In my Faith and Doubt seminar, we have moved on (sighs of relief all ’round) to Silas Marner, which is growing on me every time I read it. I so appreciate the rewards of re-reading George Eliot. In this particular case, the novel’s engagement with religion is more interesting to me after several weeks discussing the ways other writers responded to the challenges to their faith in the period. I think she is both sharp and subtle about the ways religion is experienced and understood by people who are caught up, not in abstract theological disputes, but in human needs and desires, such as the need for one’s labour, or suffering, to be (or at least feel) purposeful, and about the intricate ways in which religious practices are as much social and personal as spiritual or devout. We talked a bit yesterday, and I hope will talk more tomorrow, about the contrasts between Lantern Yard and Dolly Winthrop’s version of church-going, for instance. We also had some interesting discussion about the genre of the book, and what seemed perhaps a fruitful (or perhaps just an unresolved) tension between its fabular form–the pressure in it towards standing as a parable, a secularized version of a fall, a casting out from Eden maybe, and then a humanistic redemption–and its realist aesthetic (or George Eliot’s more general commitment to realism). After our work on Darwin before the break, I particularly enjoyed looking at the scenes which on the surface are most contrived and artificial, such as the convergence of Dunstan’s crime and Eppie’s appearance, the replacement of the gold coins with her gold hair, and seeing how these seeming coincidences or acts of what might (because so hard to explain at once) be attributed to divine (or just novelistic) intervention, are given such detailed backstories, so that we are reminded to be cautious about providing preternatural explanations when we are simply too ignorant to account for things naturalistically. Of course, that is one variation on GE’s consistent theme that the good and bad in our lives is attributable to human actions and complicated circumstances.

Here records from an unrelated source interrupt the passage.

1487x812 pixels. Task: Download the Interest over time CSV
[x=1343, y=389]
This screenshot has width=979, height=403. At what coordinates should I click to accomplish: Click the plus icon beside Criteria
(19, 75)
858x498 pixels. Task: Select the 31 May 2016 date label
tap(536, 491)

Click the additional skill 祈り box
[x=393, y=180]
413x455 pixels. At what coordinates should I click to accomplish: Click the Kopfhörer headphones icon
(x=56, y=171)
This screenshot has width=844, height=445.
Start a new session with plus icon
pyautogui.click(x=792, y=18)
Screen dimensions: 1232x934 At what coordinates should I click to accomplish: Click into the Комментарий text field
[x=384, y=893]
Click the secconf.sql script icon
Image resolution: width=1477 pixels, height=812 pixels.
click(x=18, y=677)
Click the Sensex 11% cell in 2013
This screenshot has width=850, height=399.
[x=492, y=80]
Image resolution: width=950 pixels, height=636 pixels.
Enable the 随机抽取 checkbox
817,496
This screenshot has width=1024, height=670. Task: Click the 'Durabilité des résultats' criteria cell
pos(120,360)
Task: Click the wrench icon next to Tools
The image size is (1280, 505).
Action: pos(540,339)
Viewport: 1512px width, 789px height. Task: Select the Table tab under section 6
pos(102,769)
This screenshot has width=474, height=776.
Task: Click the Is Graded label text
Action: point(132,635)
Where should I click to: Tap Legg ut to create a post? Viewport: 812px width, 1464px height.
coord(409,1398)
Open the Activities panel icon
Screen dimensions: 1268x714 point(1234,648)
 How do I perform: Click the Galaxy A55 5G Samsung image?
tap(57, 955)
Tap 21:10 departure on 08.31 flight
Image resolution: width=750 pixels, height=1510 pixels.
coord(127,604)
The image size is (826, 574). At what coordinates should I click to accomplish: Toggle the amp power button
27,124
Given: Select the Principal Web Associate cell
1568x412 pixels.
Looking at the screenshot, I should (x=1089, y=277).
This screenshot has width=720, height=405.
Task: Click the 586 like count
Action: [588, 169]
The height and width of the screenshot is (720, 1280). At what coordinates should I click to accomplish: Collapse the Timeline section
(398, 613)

In other news, I’ve become the proud owner of a Sony Reader, which I requested as part of a grant with an eye to making my research materials more portable and my research overall more ‘sustainable.’ The portability is a huge thing for a Victorianist, I must say. It is dazzling to think that in that small machine, I already have about 20 nicely formatted Victorian novels (I had fun picking my 100 free classics from the Sony ebook store) and soon will have several books central to my Ahdaf Soueif project. No more debating at the end of the day which books to bring home from my office! And this model has an annotation feature that seems quite simple to use. I find reading on computer screens quite tiring, which is what made this seem a better option for a reading-intensive project (and person) than something like a Netbook, which is nearly as portable. I’ll report more on this later on, in case anyone else is brooding about the usefulness of an ebook reader for research or other purposes.